TASK GOAL:
Every entry below should be printed again exactly as it reads.

======

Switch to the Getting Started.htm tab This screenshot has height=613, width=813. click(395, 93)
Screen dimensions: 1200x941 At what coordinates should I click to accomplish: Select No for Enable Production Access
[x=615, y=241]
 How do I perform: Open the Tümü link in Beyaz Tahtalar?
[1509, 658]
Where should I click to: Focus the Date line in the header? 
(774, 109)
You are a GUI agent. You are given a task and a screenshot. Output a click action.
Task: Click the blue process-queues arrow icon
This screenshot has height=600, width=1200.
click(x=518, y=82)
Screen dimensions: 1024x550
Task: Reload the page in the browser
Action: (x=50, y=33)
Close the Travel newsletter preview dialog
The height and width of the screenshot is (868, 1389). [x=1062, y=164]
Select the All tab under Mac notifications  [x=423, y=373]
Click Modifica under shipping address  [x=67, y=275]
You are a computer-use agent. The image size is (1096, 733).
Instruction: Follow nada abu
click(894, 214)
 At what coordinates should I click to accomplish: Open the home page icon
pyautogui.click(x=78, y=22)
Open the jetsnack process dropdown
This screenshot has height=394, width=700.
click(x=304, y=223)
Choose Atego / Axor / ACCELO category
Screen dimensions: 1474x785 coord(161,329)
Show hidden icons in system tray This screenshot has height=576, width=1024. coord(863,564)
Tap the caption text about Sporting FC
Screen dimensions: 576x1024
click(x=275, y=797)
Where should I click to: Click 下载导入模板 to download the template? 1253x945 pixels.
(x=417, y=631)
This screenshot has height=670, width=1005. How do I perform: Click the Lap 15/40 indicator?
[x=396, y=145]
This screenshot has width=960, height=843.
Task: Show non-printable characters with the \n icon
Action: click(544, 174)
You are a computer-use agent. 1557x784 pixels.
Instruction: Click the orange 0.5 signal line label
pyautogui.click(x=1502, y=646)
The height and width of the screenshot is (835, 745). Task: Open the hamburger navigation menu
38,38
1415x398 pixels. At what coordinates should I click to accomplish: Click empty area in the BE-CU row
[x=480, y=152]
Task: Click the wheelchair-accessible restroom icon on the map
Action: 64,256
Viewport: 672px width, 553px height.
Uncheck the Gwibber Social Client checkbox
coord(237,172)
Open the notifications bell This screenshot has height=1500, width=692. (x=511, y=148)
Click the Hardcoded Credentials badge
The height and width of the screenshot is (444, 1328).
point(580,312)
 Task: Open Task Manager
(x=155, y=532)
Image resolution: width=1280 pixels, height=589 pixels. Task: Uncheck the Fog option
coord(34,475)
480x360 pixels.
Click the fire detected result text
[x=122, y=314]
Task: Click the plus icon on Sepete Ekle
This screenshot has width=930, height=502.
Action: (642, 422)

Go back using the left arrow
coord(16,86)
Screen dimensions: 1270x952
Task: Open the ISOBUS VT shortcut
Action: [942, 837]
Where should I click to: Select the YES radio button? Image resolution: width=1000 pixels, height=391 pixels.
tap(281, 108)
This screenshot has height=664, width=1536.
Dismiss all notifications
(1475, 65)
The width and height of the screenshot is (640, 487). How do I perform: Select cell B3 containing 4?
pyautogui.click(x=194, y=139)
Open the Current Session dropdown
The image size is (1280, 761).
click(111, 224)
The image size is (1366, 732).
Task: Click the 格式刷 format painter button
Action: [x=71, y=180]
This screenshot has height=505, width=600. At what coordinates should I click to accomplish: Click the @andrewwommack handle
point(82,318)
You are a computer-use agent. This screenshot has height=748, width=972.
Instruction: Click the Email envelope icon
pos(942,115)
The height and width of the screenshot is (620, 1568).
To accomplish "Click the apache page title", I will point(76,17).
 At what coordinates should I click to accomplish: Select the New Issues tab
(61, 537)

======

ANSWER SECTION:
Switch to the Getting Started.htm tab This screenshot has height=613, width=813. click(395, 93)
Screen dimensions: 1200x941 At what coordinates should I click to accomplish: Select No for Enable Production Access
[x=615, y=241]
 How do I perform: Open the Tümü link in Beyaz Tahtalar?
[1509, 658]
Where should I click to: Focus the Date line in the header? 
(774, 109)
You are a GUI agent. You are given a task and a screenshot. Output a click action.
Task: Click the blue process-queues arrow icon
This screenshot has height=600, width=1200.
click(x=518, y=82)
Screen dimensions: 1024x550
Task: Reload the page in the browser
Action: (x=50, y=33)
Close the Travel newsletter preview dialog
The height and width of the screenshot is (868, 1389). [x=1062, y=164]
Select the All tab under Mac notifications  [x=423, y=373]
Click Modifica under shipping address  [x=67, y=275]
You are a computer-use agent. The image size is (1096, 733).
Instruction: Follow nada abu
click(894, 214)
 At what coordinates should I click to accomplish: Open the home page icon
pyautogui.click(x=78, y=22)
Open the jetsnack process dropdown
This screenshot has height=394, width=700.
click(x=304, y=223)
Choose Atego / Axor / ACCELO category
Screen dimensions: 1474x785 coord(161,329)
Show hidden icons in system tray This screenshot has height=576, width=1024. coord(863,564)
Tap the caption text about Sporting FC
Screen dimensions: 576x1024
click(x=275, y=797)
Where should I click to: Click 下载导入模板 to download the template? 1253x945 pixels.
(x=417, y=631)
This screenshot has height=670, width=1005. How do I perform: Click the Lap 15/40 indicator?
[x=396, y=145]
This screenshot has width=960, height=843.
Task: Show non-printable characters with the \n icon
Action: click(544, 174)
You are a computer-use agent. 1557x784 pixels.
Instruction: Click the orange 0.5 signal line label
pyautogui.click(x=1502, y=646)
The height and width of the screenshot is (835, 745). Task: Open the hamburger navigation menu
38,38
1415x398 pixels. At what coordinates should I click to accomplish: Click empty area in the BE-CU row
[x=480, y=152]
Task: Click the wheelchair-accessible restroom icon on the map
Action: 64,256
Viewport: 672px width, 553px height.
Uncheck the Gwibber Social Client checkbox
coord(237,172)
Open the notifications bell This screenshot has height=1500, width=692. (x=511, y=148)
Click the Hardcoded Credentials badge
The height and width of the screenshot is (444, 1328).
point(580,312)
 Task: Open Task Manager
(x=155, y=532)
Image resolution: width=1280 pixels, height=589 pixels. Task: Uncheck the Fog option
coord(34,475)
480x360 pixels.
Click the fire detected result text
[x=122, y=314]
Task: Click the plus icon on Sepete Ekle
This screenshot has width=930, height=502.
Action: (642, 422)

Go back using the left arrow
coord(16,86)
Screen dimensions: 1270x952
Task: Open the ISOBUS VT shortcut
Action: [942, 837]
Where should I click to: Select the YES radio button? Image resolution: width=1000 pixels, height=391 pixels.
tap(281, 108)
This screenshot has height=664, width=1536.
Dismiss all notifications
(1475, 65)
The width and height of the screenshot is (640, 487). How do I perform: Select cell B3 containing 4?
pyautogui.click(x=194, y=139)
Open the Current Session dropdown
The image size is (1280, 761).
click(111, 224)
The image size is (1366, 732).
Task: Click the 格式刷 format painter button
Action: [x=71, y=180]
This screenshot has height=505, width=600. At what coordinates should I click to accomplish: Click the @andrewwommack handle
point(82,318)
You are a computer-use agent. This screenshot has height=748, width=972.
Instruction: Click the Email envelope icon
pos(942,115)
The height and width of the screenshot is (620, 1568).
To accomplish "Click the apache page title", I will point(76,17).
 At what coordinates should I click to accomplish: Select the New Issues tab
(61, 537)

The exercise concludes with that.